Fig. 5 represents the structure of gas-liquid separator 22, and (a) is the stereoscopic figure of gas-liquid separator 22, and (b) is A1-A1 sectional view when being blocked along long side direction by the gas-liquid separator 22 of (a).Fig. 6 (a) is the A2-A2 sectional view of Fig. 5 (b), and (b) is the A3-A3 sectional view of Fig. 5 (b).

As shown in Figure 5, gas-liquid separator 22 is configured to, the liquid phase inflow pipe 51 gentle liquid phase effuser 52 of the cartridge type of cross section circle embeds two inserting holes of columned box parts 55, embeds the exhaust exit pipe 53 of the cartridge type of cross section circle at the middle thereof mouth of protuberance columned box parts 54 chimeric with the recess of another side of these box parts 55.
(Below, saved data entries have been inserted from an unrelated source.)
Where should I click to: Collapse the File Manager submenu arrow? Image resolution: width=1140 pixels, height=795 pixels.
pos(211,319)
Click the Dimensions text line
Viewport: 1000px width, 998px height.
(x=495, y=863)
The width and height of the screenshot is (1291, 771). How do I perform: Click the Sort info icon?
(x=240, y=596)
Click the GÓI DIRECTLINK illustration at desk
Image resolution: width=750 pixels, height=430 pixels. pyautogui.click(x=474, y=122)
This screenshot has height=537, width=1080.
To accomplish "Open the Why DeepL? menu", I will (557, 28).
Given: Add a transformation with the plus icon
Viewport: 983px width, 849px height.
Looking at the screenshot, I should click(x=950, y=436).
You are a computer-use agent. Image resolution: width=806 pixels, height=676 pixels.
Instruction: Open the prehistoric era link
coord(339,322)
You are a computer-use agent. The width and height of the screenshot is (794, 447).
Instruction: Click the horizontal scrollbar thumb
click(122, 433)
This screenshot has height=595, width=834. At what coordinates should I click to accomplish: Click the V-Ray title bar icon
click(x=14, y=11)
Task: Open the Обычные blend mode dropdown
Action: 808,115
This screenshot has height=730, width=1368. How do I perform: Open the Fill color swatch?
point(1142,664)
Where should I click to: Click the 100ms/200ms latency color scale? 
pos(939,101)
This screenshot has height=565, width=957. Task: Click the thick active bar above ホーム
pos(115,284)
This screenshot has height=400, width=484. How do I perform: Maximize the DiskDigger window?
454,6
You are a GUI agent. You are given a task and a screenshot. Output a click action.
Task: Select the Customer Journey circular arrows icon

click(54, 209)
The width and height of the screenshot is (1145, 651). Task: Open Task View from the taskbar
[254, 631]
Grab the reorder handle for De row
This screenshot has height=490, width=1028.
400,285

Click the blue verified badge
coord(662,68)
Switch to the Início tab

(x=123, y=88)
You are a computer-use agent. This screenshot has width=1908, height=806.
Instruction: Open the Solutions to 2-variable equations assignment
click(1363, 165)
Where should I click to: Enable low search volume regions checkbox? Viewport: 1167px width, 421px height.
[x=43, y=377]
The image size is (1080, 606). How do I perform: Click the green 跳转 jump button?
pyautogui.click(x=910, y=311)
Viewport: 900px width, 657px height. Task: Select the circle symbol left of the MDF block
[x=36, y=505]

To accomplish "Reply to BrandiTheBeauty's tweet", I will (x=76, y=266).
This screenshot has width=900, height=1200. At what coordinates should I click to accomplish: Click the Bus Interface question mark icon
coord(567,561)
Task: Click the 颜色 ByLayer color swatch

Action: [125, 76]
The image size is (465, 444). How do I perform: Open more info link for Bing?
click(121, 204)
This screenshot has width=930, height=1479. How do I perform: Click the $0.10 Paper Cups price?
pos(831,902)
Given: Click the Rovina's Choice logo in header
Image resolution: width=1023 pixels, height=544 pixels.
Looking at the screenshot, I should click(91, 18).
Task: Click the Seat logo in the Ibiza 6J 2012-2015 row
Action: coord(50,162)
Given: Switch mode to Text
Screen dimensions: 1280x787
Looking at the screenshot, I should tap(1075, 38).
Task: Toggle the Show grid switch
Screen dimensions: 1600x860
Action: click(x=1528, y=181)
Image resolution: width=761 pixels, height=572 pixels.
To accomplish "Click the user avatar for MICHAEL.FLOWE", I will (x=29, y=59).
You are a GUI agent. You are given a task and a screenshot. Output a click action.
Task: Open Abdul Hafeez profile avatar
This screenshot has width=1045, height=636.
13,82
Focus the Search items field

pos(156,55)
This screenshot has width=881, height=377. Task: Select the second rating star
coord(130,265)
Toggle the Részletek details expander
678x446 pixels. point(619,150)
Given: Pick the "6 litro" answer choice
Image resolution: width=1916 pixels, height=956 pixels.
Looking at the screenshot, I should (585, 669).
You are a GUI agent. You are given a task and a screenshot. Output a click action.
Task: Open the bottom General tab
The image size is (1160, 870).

Liquid phase inflow pipe 51 engages with the exhaust flow path 15 shown in Fig. 1, is mixed with the gas-liquid mixture of ink mist 71 and liquefaction ink solvent 72, flows into along the direction shown in arrow Y1 in the Exhaust Gas in this exhaust flow path 15.Liquid phase effuser 52 engages with the ink separation and recovery stream 18 shown in Fig. 1, and the liquefaction ink solvent 72 be separated by gas-liquid separator 22 flows out along the direction shown in arrow Y3.At exhaust exit pipe 53, the Exhaust Gas of the only gas after being separated by gas-liquid separator 22 to discharge shown in arrow Y2 in record head 2.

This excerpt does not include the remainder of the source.